As reported in another study examining the same cohort (Limongi et al., 2017), out of the 712 initially enrolled individuals, information was available on 537 with regard to both the baseline and 1 year follow-up assessments: after 1 year 534 participated in the follow-up assessment and 3 were declared demented by a proxy respondent at that time.
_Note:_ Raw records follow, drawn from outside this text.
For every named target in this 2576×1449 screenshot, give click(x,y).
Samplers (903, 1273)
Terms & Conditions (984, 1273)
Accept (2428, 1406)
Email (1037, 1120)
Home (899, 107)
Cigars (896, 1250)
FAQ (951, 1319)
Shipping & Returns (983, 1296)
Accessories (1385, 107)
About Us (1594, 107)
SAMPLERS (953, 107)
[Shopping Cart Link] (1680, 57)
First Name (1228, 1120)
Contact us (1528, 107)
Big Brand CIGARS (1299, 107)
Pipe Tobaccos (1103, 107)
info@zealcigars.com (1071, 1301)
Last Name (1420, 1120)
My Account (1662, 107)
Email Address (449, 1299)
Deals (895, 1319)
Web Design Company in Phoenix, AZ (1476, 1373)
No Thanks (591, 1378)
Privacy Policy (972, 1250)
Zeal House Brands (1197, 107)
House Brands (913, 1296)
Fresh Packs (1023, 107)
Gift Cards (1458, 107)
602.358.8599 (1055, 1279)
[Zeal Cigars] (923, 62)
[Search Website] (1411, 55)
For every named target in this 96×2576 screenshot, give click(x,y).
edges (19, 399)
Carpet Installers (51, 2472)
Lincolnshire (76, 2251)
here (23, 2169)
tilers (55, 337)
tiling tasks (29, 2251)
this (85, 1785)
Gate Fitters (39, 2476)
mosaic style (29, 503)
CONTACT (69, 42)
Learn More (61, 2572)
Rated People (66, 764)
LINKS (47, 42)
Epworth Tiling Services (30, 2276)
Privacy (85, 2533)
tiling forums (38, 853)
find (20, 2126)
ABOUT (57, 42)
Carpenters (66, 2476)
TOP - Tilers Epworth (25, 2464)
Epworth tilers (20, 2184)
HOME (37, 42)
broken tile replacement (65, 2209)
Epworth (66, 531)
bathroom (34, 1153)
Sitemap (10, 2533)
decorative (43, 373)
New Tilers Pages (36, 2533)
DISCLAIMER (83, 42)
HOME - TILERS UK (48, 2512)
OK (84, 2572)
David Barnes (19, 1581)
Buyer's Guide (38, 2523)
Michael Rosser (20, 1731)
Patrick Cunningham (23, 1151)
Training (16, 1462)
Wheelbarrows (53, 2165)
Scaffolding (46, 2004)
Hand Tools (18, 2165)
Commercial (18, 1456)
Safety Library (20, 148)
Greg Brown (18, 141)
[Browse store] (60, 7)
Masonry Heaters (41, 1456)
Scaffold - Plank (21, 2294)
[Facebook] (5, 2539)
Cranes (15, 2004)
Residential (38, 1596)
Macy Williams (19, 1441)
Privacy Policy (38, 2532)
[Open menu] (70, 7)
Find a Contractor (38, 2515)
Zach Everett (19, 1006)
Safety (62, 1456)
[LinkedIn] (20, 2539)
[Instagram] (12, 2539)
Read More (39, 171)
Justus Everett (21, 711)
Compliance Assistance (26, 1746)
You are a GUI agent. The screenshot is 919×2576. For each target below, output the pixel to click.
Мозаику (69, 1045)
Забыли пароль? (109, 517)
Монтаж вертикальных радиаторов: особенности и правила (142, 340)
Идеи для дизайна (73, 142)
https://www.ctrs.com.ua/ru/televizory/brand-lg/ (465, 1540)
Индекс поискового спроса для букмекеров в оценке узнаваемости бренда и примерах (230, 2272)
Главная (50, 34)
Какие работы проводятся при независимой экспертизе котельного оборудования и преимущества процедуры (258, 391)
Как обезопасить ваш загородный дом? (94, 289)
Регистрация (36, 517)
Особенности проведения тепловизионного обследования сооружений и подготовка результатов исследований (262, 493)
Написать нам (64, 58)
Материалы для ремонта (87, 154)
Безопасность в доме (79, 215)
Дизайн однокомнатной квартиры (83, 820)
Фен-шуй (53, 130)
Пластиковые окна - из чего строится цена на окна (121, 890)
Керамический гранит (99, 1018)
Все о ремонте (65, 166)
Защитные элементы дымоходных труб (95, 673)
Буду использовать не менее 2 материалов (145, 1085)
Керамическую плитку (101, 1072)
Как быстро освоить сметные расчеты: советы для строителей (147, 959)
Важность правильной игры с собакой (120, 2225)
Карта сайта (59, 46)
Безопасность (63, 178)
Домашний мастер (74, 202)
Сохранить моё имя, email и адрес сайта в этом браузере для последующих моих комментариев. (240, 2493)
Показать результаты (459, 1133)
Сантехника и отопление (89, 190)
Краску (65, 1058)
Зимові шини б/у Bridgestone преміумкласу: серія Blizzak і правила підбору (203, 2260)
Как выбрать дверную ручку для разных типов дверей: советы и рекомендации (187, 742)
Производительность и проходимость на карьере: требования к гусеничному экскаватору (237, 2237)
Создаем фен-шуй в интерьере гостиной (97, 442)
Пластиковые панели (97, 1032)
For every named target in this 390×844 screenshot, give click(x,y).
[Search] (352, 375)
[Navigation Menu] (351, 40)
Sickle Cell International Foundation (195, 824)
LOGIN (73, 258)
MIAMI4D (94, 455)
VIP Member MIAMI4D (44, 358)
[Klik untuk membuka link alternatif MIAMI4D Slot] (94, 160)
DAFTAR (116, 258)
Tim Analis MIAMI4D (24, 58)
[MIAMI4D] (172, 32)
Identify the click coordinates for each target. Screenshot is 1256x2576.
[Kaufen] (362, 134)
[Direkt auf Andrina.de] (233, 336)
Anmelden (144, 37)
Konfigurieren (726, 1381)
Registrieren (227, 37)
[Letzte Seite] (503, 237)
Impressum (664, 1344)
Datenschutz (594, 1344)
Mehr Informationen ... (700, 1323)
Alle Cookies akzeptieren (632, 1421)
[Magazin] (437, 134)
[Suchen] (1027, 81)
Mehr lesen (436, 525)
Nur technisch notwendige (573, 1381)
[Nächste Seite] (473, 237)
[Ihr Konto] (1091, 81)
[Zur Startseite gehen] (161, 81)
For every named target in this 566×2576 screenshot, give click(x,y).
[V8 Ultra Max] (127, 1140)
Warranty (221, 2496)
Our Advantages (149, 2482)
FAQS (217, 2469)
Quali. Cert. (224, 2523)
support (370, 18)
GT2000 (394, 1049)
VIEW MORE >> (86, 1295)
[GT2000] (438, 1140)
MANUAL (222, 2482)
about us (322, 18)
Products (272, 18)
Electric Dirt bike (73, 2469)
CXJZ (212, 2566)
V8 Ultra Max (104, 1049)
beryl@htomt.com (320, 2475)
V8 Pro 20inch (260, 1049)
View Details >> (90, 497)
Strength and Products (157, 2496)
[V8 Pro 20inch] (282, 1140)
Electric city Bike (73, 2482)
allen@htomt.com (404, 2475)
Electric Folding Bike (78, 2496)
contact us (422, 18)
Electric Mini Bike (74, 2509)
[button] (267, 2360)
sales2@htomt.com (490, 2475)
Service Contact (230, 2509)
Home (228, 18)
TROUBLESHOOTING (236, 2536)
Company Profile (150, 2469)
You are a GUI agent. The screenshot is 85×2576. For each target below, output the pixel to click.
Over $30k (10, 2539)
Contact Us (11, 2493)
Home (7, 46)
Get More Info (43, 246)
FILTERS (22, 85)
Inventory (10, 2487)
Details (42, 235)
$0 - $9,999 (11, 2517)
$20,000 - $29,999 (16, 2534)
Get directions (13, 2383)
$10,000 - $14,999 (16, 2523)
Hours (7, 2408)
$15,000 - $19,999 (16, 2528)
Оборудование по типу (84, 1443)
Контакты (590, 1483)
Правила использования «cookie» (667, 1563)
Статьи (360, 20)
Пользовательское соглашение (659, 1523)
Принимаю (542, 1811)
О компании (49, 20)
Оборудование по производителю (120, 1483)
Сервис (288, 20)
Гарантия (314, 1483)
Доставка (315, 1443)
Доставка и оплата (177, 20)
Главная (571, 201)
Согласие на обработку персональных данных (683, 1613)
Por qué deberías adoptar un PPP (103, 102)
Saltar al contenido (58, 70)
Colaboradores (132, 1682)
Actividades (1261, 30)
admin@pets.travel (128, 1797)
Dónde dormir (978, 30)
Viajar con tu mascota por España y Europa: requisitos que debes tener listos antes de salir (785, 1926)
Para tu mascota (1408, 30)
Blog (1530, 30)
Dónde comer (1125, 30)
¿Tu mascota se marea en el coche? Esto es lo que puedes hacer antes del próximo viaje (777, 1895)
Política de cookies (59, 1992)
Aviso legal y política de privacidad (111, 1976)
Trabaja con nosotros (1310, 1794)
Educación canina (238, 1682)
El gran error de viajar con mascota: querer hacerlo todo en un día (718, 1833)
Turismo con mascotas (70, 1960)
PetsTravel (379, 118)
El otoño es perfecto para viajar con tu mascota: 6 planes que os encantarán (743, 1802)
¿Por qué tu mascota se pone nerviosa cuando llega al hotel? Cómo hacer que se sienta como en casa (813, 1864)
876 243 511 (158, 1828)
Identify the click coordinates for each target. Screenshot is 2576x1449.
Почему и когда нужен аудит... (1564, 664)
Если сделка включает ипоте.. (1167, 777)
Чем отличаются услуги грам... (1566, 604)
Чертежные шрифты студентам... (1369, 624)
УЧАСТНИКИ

At each evaluation, the participants were classified into four groups based on the results of the cognitive assessments performed by neuropsychologists: Preserved Cognitive Health [PCH], Dementia, MCI, and unclassifiable.
The participants assigned to the PCH group were characterized by:
1) a preserved general cognitive function [age-education corrected Mini Mental State Examination, MMSE >23.8 (Folstein et al., 1975)];
2) a marginal or absent cognitive impairment [education corrected Alzheimer's Disease Assessment Scale—Cognitive subscale, ADAS-Cog score ≤17 (Fioravanti et al., 1994)];
3) a preserved memory domain [ADAS-Cog subtests: “word recall immediate,” “word recall delayed,” “word recognition immediate,” “word recognition delayed,” “remembering test instructions”; Story recall test (Spinnler and Tognoni, 1987); Rey–Osterrieth Complex Figure subtest “recall” (Caffarra et al., 2002)];
4) a preserved non-memory domain [ADAS-Cog subtest “constructional praxis” and Rey–Osterrieth Complex Figure subtest “reproduction” for praxis subdomain; ADAS-Cog subtests “commands,” “word-finding difficulty” and semantic verbal fluency test (Novelli et al., 1986) for language subdomain; phonemic verbal fluency test (Carlesimo et al., 1996) and Trail Making Test (TMT) (Amodio et al., 2002) for executive functions subdomain, TMT-B; TMT-A, TMT B-A for attention and processing speed subdomain].
All the test scores fell within 1.5 standard deviations of the mean.
The participants assigned to the dementia group were characterized by:
1) an impaired general cognitive function [age-education corrected MMSE ≤23.8 or an age-education Clock Drawing Test, CDT ≤5 (Sunderland et al., 1989)];
2) a deterioration in Activities of Daily Living (ADL <6) (Katz et al., 1970) or in Instrumental Activities of Daily Living (IADL <5) (Lawton and Brody, 1969);
3) a Clinical Dementia Rating Scale, CDR >0.5 (Hughes et al., 1982);
4) an impairment in at least one memory domain test as well as in at least one non-memory domain test.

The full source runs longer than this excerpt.